14 février 2012
Il y a deux jours, Aliki Mouriki passait la soirée au cinéma Attikon, une institution du centre d'Athènes. Hier matin, cette sociologue athénienne contemple, consternée, les ruines fumantes du bâtiment néoclassique. La vision saisissante de l'édifice noirci, éventré, autour duquel s'activent une dizaine de pompiers, fige les passants et ralentit le trafic sur la grande avenue Stadiou, qui part de la place du Parlement. Beaucoup immortalisent le spectacle avec leur téléphone portable. Le cinéaste Nikos Kavoukidis grave les images sur un petit caméscope. «C'est la culture qui part en fumée», se désole ce directeur de la photographie dont la filmographie court sur plus d'un demi-siècle. «Il n'y a plus de culture, plus d'éducation dans ce pays. Que va-t-il nous rester? La télévision et le football?», interroge-t-il.
Édifices symboliques
À quelques mètres, un «site de mémoire» célébrant la résistance antinazie des Grecs et aménagée dans l'ancienne prison de la Kommandantur allemande n'a pas été épargné: vitres de l'entrée brisées, graffiti rouge appelant au «soulèvement» sur la façade. L'édifice où se trouvait le cinéma Attikon abritait également plusieurs commerces, dont celui de Makis, 46 ans, qui s'inquiète pour ses quatre employées qui vont se retrouver en inactivité forcée dans un pays où le chômage bat des records à 20,9%. Il fait remarquer qu'à quelques dizaines de mètres sur le même trottoir, un incendie criminel contre les bureaux d'une banque avait coûté la vie à trois employés, en marge d'une grande manifestation contre l'austérité, au début de la crise grecque en mai2010. «Je ne peux pas croire que ce sont des Grecs qui ont fait ça. On sait qu'il y a des traîtres dans ce genre de situation», avance Fay, 46 ans.
«Hooligans? Casseurs?»
«S'il n'y avait pas ces violences, il y aurait encore plus de monde dans les rues», assure Aliki Mouriki, qui s'interroge sur l'identité des fauteurs de trouble : «Des gens exaspérés? Des hooligans? Des casseurs? Des gens de l'extérieur?» «Est-ce qu'on aurait laissé le Louvre brûler?

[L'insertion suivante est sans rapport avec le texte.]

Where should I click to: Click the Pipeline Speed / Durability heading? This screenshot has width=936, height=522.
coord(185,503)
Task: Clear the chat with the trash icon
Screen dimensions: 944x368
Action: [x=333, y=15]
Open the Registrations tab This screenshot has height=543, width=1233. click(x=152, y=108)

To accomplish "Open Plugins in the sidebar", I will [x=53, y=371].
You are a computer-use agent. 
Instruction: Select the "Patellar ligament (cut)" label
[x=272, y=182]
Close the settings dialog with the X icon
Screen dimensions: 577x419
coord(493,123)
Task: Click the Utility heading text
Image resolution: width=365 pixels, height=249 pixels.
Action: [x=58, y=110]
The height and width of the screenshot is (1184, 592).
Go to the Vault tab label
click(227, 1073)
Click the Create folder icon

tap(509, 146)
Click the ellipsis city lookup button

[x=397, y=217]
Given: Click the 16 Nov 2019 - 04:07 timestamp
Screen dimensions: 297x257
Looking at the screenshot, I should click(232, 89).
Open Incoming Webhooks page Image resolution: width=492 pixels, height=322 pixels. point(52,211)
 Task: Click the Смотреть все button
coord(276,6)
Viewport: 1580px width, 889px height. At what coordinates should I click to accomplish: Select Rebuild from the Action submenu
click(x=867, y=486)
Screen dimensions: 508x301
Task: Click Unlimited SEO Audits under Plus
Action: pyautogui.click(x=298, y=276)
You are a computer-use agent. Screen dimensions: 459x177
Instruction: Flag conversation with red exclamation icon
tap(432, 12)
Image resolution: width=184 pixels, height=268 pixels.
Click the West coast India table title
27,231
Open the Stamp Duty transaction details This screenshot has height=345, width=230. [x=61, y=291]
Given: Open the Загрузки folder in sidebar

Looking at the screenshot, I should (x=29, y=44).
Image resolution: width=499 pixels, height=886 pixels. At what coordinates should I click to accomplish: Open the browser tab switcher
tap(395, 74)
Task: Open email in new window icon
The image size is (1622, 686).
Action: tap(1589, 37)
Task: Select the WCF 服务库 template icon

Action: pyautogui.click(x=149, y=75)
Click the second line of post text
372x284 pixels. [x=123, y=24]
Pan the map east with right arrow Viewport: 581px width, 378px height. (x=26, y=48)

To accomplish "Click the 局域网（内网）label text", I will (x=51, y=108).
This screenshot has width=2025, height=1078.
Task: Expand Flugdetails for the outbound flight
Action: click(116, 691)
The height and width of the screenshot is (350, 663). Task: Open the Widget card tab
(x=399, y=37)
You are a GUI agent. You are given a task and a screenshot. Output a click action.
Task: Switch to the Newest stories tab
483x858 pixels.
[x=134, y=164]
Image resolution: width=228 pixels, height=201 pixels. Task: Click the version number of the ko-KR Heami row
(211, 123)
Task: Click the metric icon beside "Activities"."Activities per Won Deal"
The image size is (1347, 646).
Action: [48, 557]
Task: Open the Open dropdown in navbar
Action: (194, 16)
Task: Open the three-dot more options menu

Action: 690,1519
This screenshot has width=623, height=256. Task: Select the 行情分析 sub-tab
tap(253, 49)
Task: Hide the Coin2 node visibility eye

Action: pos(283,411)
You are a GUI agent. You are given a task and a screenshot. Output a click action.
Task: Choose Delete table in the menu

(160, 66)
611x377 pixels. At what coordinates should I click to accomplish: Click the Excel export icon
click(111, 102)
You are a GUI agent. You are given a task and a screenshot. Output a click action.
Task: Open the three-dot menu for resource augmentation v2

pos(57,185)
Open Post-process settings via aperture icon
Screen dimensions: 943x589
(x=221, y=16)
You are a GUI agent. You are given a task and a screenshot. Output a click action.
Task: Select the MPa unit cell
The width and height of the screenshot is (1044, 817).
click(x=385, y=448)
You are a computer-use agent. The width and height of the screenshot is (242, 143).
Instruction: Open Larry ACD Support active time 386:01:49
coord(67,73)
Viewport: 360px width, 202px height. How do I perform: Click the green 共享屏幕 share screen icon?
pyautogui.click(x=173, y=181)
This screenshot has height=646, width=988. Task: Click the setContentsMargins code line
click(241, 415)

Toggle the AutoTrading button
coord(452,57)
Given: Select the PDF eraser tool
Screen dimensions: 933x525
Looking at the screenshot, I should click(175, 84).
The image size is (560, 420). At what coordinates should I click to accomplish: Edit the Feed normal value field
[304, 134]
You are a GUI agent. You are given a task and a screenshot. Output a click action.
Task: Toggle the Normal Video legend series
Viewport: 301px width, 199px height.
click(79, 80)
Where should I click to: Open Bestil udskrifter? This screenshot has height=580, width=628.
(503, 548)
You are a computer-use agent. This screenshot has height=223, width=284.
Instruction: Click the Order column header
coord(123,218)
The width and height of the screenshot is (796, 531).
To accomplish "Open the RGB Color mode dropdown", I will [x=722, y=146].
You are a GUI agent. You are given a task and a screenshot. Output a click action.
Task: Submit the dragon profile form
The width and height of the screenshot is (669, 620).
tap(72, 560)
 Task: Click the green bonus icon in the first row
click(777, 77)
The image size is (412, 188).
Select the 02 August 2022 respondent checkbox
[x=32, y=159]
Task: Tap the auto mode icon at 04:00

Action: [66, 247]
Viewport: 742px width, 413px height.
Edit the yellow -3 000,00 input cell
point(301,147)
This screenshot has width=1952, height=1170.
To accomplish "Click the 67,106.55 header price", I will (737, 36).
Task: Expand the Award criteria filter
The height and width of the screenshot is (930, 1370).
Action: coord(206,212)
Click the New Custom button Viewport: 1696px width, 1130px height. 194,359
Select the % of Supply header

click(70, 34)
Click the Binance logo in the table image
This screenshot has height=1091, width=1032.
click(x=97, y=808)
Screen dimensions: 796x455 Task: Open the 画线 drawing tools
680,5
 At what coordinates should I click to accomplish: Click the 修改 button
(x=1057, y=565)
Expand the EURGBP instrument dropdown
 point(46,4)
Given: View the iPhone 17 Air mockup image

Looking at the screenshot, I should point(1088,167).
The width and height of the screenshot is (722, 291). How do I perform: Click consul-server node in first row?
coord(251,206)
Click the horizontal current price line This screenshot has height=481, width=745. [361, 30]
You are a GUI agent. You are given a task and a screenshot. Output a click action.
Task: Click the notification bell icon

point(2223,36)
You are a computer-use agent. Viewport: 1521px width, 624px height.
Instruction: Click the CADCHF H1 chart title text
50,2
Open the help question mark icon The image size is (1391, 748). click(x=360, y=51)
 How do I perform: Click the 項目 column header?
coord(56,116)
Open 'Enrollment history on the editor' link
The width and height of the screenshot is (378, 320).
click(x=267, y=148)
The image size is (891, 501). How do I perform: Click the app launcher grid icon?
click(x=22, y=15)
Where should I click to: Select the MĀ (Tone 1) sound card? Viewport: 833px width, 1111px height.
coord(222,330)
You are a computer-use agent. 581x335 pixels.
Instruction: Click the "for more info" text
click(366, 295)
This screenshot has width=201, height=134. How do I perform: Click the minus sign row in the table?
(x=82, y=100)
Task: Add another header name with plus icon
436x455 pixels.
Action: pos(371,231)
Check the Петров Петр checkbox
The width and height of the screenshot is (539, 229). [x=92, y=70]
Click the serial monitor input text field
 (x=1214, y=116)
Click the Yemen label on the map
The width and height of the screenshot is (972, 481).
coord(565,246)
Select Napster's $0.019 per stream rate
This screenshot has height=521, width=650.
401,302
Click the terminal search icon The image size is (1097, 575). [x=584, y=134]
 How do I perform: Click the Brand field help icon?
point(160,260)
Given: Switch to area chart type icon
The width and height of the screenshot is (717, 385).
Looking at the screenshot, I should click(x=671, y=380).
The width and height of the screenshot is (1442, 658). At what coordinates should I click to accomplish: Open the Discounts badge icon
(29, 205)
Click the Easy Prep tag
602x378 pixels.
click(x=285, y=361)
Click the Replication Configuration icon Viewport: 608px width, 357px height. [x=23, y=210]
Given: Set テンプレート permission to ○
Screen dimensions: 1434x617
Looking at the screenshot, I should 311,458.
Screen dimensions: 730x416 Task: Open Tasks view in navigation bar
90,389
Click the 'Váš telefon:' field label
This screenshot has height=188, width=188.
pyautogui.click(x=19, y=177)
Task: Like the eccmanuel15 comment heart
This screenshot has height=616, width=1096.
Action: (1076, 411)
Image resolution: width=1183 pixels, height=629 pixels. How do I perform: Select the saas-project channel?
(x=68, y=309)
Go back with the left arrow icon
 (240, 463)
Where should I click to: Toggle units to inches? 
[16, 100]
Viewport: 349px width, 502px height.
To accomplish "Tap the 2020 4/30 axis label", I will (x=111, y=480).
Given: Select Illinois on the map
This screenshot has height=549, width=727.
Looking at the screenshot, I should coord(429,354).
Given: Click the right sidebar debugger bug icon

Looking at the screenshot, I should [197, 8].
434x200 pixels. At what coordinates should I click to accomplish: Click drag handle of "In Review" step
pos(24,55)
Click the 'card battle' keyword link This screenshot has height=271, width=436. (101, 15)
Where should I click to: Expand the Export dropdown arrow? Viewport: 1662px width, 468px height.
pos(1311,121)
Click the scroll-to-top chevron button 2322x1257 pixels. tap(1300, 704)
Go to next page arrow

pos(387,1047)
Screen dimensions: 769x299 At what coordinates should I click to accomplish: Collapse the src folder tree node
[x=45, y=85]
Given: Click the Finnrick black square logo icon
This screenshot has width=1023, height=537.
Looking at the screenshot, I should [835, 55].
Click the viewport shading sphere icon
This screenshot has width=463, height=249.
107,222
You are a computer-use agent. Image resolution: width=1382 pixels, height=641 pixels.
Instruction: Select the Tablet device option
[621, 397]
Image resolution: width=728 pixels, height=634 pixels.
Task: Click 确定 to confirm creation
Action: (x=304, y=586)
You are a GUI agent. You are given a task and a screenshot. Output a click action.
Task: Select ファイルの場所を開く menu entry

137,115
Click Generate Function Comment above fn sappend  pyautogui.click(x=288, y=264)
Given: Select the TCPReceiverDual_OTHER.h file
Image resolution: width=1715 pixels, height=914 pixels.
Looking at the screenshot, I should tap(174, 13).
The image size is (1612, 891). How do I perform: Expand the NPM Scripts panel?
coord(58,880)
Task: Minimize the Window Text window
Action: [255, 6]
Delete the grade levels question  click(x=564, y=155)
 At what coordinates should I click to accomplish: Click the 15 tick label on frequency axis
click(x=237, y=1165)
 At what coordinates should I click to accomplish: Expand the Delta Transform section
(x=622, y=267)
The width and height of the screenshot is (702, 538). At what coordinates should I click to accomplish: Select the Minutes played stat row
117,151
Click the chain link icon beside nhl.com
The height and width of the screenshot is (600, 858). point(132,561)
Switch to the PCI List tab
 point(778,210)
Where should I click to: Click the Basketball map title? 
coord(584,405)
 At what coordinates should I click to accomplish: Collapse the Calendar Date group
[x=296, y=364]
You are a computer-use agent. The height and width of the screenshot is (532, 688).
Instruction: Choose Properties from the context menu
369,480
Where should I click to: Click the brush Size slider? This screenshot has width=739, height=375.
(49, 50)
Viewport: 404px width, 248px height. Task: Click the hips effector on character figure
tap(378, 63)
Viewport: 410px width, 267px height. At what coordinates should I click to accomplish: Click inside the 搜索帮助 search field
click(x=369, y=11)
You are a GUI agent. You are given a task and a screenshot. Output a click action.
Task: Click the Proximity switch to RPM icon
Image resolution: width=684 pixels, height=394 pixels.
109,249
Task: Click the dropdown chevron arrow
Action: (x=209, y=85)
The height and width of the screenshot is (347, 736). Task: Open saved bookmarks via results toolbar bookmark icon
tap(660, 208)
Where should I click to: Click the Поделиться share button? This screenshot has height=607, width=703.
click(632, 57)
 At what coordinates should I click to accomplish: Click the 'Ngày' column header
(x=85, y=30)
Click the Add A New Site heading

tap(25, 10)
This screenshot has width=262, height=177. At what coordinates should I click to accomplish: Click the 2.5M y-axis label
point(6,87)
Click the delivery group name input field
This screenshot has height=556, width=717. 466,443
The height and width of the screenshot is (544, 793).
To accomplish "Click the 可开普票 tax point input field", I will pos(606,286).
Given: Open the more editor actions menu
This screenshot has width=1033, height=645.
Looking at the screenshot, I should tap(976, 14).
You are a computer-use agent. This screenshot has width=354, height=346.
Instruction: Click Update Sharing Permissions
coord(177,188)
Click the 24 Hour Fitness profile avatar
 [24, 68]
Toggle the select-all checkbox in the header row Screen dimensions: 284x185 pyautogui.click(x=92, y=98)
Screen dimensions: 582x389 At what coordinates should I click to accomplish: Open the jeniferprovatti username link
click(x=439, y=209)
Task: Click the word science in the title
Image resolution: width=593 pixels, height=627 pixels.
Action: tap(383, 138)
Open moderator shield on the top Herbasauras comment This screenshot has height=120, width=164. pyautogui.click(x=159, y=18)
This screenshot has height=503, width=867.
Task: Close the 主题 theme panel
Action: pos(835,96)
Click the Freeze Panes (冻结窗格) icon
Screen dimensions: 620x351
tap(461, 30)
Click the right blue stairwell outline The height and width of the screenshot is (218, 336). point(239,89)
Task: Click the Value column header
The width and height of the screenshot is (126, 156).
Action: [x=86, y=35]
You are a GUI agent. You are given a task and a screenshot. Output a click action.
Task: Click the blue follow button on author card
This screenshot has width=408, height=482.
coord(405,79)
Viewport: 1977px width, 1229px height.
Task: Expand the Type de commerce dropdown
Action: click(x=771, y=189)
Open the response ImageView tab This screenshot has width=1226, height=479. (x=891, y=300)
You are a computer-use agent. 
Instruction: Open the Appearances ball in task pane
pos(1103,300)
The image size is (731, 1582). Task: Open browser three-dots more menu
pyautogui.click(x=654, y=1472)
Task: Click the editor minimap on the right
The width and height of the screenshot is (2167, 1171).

Est-ce qu'un État organisé aurait laissé faire ça?», s'interroge un couple de passants, en s'engouffrant dans la station de métro Syntagma, au pied du Parlement. Hier, en fin de matinée, la place emblématique de la capitale était toutefois déjà rendue aux Athéniens affairés: engins de nettoyage en action, planches de bois fraîchement clouées sur les bancs consumés en brasero, débris de marbres dégagés, evzones (gardes en tenue traditionnelle) et agents de circulation en lieu et place des forces antiémeute.